Stored dataset items:
┌──
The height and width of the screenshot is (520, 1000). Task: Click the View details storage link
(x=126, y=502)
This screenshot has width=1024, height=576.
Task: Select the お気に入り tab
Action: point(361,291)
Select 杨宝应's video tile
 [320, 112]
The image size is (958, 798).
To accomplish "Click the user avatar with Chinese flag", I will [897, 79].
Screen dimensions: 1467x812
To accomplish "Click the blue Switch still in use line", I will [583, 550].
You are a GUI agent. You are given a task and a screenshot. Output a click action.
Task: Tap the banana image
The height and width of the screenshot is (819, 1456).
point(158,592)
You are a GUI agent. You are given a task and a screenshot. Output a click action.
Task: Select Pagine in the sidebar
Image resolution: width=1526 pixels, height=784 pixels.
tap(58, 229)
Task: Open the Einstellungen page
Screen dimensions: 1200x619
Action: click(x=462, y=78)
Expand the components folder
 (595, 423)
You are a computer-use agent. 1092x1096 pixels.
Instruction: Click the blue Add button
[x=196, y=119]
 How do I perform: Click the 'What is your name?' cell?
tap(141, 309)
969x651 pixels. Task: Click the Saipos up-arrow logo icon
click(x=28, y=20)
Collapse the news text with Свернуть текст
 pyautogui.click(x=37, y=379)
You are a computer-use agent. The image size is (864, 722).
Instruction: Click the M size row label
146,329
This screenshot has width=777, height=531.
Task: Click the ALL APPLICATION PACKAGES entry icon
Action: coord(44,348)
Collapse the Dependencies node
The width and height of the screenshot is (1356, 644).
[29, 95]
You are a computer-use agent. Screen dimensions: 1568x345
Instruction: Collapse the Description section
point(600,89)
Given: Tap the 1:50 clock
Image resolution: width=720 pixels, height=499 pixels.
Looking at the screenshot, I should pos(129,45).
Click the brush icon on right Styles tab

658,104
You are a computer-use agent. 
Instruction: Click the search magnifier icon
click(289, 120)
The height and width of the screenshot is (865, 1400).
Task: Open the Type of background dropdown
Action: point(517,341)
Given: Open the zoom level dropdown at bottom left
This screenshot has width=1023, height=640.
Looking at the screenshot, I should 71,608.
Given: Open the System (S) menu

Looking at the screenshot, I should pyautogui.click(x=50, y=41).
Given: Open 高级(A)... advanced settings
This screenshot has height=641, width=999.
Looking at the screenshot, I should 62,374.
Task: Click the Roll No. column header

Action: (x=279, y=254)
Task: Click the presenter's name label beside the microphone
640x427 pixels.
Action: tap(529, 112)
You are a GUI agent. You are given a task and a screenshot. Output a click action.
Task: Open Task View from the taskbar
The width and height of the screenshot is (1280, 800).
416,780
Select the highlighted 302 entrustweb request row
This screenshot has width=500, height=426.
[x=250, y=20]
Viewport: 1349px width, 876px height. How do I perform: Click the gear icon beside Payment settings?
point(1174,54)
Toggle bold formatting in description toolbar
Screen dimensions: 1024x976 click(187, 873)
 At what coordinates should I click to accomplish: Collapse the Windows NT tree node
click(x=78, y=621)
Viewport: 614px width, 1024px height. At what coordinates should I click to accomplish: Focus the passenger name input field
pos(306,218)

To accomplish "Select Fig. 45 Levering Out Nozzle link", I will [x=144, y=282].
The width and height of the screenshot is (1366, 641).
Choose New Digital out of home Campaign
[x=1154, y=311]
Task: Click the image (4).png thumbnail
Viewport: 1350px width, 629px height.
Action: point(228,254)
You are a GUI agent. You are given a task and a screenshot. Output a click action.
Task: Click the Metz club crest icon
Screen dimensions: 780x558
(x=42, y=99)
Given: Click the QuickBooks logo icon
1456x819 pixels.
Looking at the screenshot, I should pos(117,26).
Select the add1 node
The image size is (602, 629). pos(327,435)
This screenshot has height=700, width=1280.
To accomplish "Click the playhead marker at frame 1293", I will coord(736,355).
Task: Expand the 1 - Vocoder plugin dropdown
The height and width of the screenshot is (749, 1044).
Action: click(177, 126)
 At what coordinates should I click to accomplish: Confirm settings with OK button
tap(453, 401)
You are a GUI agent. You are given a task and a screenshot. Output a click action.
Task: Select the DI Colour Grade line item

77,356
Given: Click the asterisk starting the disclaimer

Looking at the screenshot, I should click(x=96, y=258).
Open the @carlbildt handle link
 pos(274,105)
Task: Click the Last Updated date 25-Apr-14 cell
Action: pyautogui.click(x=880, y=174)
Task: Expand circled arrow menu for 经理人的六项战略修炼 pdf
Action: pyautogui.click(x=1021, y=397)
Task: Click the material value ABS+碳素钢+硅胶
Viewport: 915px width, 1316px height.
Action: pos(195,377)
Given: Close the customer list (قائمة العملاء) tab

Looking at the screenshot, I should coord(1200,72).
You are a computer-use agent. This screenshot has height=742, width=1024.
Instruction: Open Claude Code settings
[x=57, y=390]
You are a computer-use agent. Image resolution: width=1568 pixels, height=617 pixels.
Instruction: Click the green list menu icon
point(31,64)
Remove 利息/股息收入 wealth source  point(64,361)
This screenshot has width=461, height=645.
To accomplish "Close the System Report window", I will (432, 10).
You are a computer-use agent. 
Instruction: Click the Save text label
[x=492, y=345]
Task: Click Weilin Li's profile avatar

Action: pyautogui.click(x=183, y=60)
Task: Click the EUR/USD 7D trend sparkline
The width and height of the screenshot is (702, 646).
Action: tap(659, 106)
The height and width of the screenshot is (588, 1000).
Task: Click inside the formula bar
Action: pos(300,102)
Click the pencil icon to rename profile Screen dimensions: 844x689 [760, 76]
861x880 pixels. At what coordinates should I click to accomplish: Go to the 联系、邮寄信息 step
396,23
└──
▶ TASK TO CARRY OUT
Examine each line of the records above and tally those with the string "will". State the total alone.

▶ RESPONSE BELOW
5